Tuesday, May 15, 2012

My Dark Side

I had a little meltdown today (because I'm dramatic like that) and to cope with my feelings started yelling at B. This sadly is a recurrent habit of mine (in fact, it was the impetus for one of my New Year's resolutions): I get stressed out about something, and feel overwhelmed by my feelings, and as a coping strategy decide that everything wrong is his fault. Blaming and yelling at him paradoxically makes me feel calmer and more in control of everything (at least in the moment: later I feel horribly guilty and full of shame). Of course it tends to have the opposite effect on B (since having your wife morph into a raging bitch viciously telling you that "all you do is try to ruin things for me" is not very soothing).

In a way it's just a bad habit: in other words, it's a coping strategy for dealing with stress (just like eating too much, or smoking), which has negative effects far outweighing the benefits it provides. I don't need to scream and yell (it's a choice, not a compulsion); I just do it because I get something out of it. Obviously I need to stop, because 1. it hurts others; 2. it makes me feel bad about myself; and 3. the costs of the strategy far outweigh the benefits.

I know why I do it (for the immediate soothing effect), but the interesting question really is, why does verbally abusing others (in this case, B) make me feel calm? It's pretty much a horrible thing to admit about yourself, I must say. Maybe because I feel out of control, and at least can have control over others (by causing certain emotional reactions in them)? I am not sure.

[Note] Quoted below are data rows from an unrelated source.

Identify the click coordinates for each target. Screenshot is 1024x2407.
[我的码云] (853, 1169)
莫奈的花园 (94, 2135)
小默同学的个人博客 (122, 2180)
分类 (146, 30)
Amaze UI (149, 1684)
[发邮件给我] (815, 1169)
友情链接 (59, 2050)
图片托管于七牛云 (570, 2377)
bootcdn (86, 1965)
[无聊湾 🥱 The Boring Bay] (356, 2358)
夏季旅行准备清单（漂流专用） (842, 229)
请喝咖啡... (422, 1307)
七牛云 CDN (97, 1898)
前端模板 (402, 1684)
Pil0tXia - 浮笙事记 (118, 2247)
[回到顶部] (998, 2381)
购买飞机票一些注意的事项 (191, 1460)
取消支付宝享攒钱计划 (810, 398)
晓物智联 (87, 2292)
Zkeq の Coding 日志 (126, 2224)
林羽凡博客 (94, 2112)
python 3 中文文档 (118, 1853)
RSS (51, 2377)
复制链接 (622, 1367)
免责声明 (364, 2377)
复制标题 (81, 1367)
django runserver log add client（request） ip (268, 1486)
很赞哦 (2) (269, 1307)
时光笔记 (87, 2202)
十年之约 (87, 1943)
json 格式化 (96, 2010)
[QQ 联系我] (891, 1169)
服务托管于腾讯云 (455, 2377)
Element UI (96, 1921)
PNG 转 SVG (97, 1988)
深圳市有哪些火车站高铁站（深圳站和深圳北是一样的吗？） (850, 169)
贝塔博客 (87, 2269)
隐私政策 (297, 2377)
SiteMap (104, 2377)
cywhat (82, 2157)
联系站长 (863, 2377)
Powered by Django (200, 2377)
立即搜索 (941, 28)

My mother did the same thing (to my father), and I think my grandmother did too (to my grandfather), so it's likely that it's in large part a learned behavior. This is one reason why I need to change my behavior--because otherwise little R will begin copying me.

I've actually made pretty good progress this year so far (this is the first incident in a long time), but obviously have a lot more work to do.


2 comments:

  1. Guilty here too for a long time (like my whole life) until I found 5HTP. A LOT of my "issues" were resolved when I realized that I just have naturally less seratonin than other people.

    Things like small noises made me fly into a rage, I would get annoyed at small soft touches, and I would fly into bad rages at people I loved. I started taking 5HTP and it all stopped. Plus, I stopped binging on sugar and bread (they create seratonin) and lost 15 lbs. My family also raged, but turns out low seratonin is genetic.

    ReplyDelete
    Replies
    1. That is really interesting. I am not sure if it's available here (will check at the supplement store), but if not I will check it out once we visit the US in June.

      B tells me that 5HTP is basically less-effective Zoloft (he has a degree in biochemistry so knows a lot about drugs). However, since I found Zoloft effective when I was actually depressed, maybe a less effective version would be perfect when I am not actually depressed?